Provided entries:
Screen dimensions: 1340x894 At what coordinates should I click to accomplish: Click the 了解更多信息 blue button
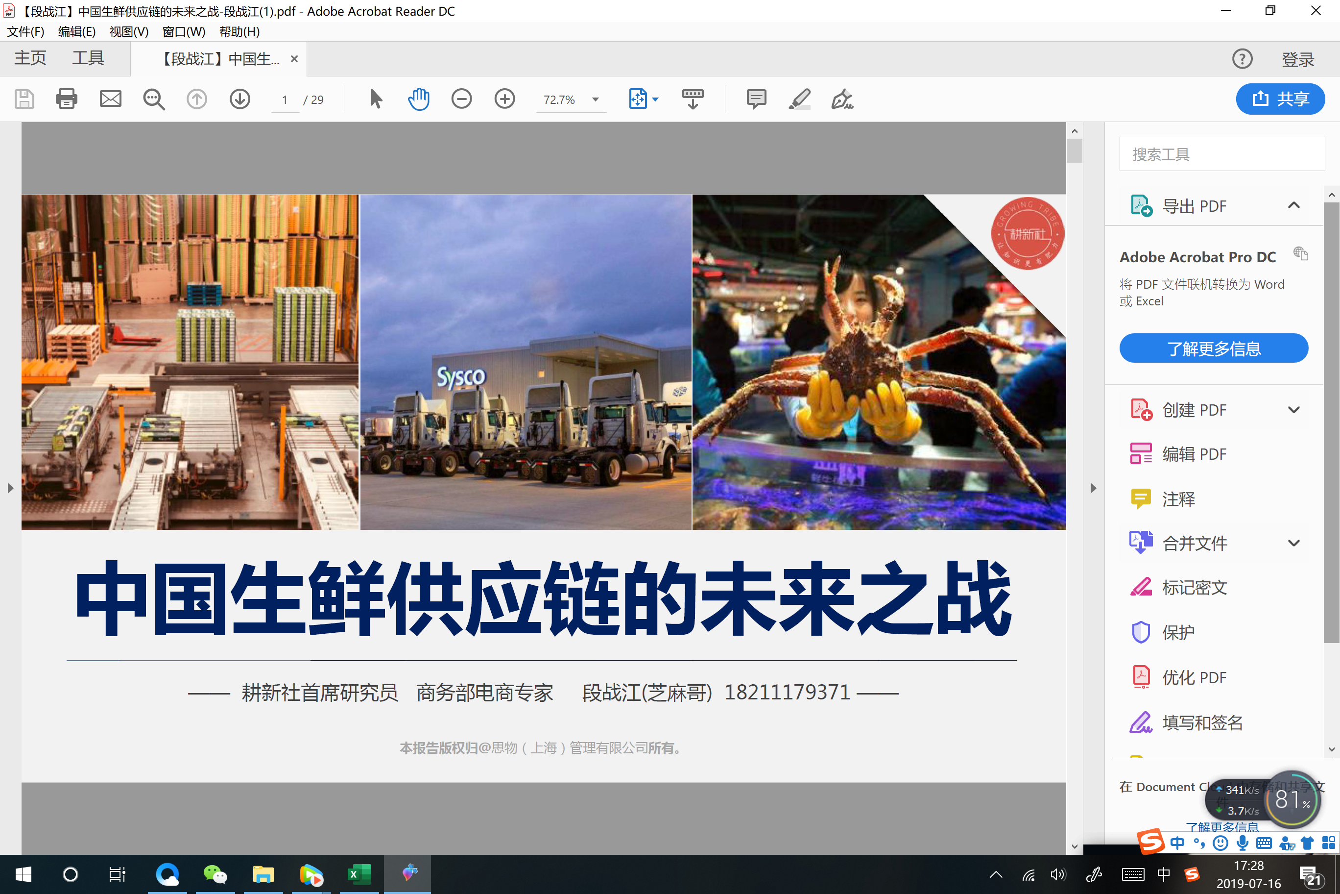click(x=1214, y=348)
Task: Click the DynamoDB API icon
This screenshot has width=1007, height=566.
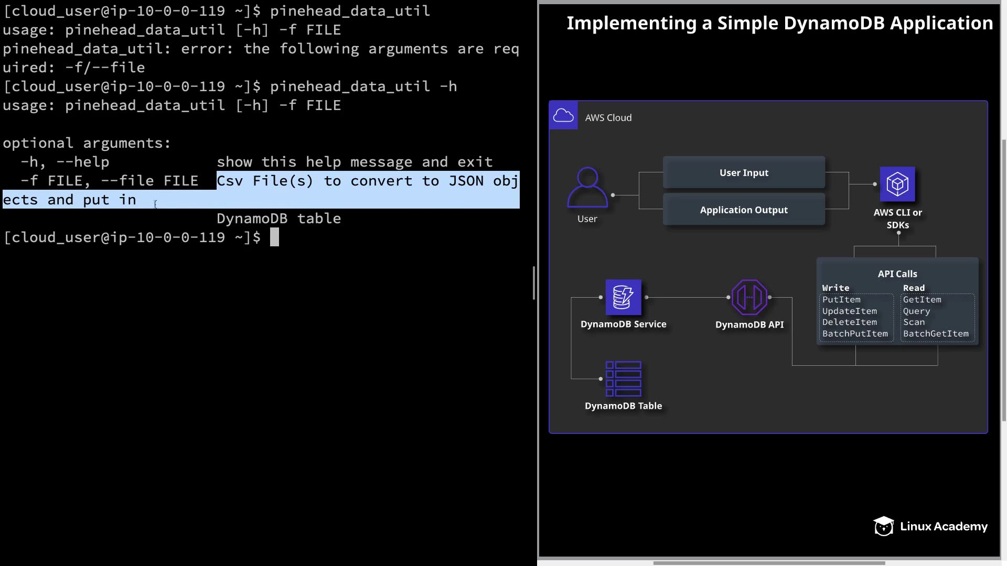Action: 749,297
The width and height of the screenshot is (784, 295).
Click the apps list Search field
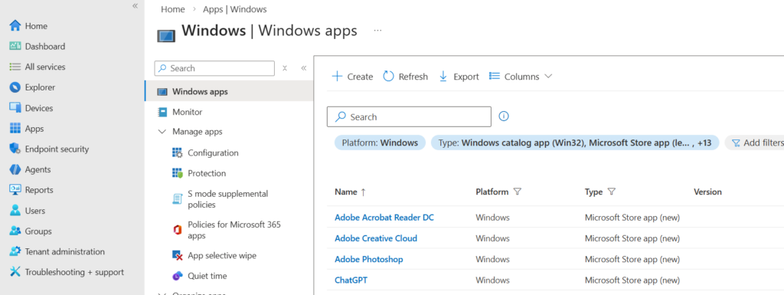409,116
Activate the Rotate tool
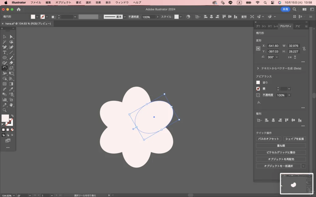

Stated goal: Collect every line in the records above that contains the string "width", and copy each one in full.

Reply:
This screenshot has width=1007, height=566.
The width and height of the screenshot is (784, 295).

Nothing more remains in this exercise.